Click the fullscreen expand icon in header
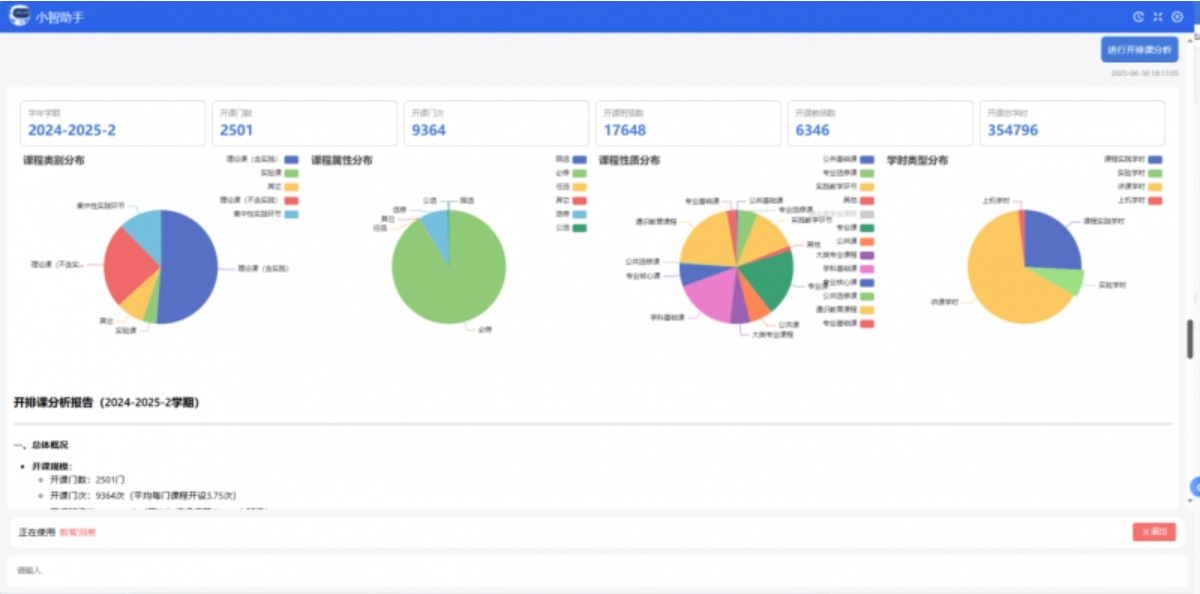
────────
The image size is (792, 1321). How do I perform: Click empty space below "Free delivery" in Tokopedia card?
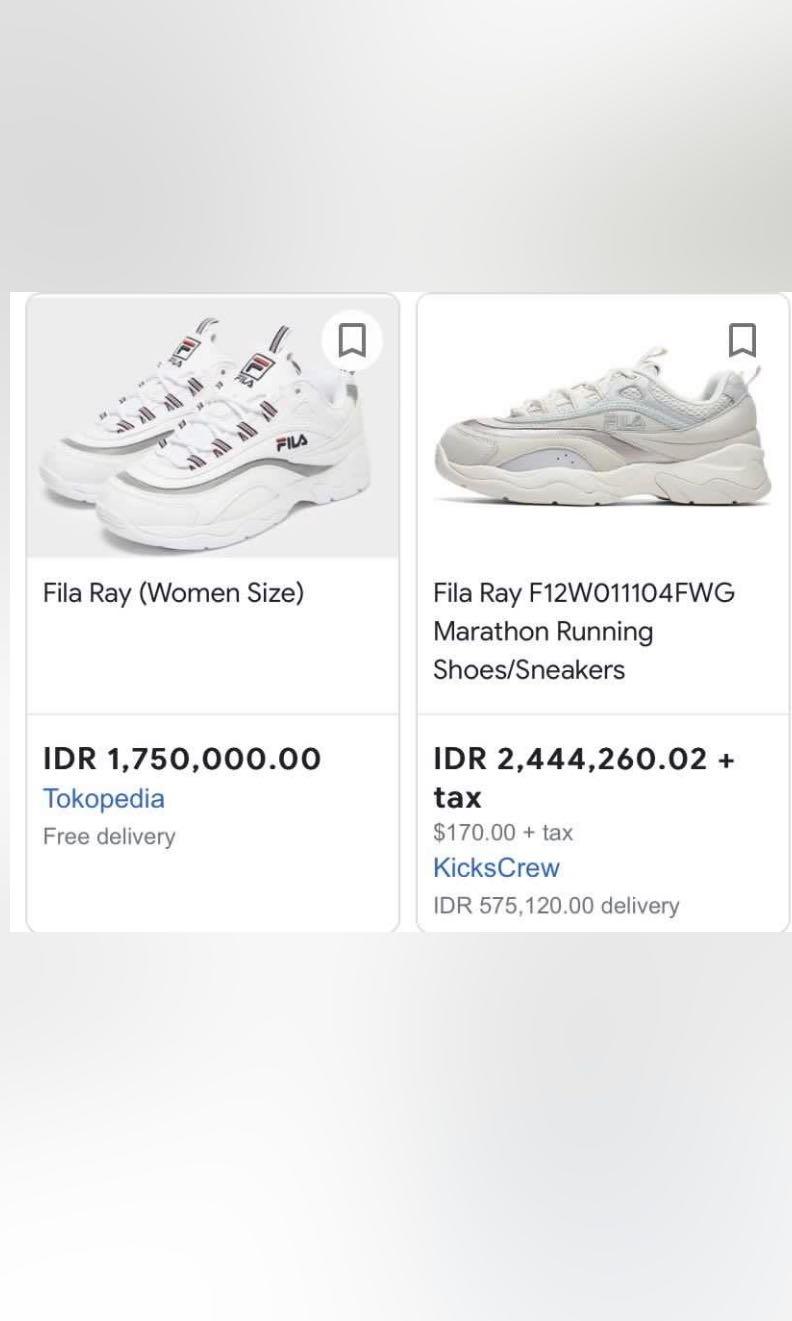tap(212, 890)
────────
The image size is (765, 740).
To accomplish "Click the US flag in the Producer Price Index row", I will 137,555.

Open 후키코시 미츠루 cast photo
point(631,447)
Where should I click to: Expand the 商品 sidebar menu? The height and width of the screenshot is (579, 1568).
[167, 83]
────────
▶ [Task description]: Please copy the lines starting at the one that contains "The image size is (792, 1321)." and stopping after the one that contains "tap(212, 890)". Leave the pictures out of your copy.

▶ [Expected answer]:
The image size is (792, 1321). How do I perform: Click empty space below "Free delivery" in Tokopedia card?
tap(212, 890)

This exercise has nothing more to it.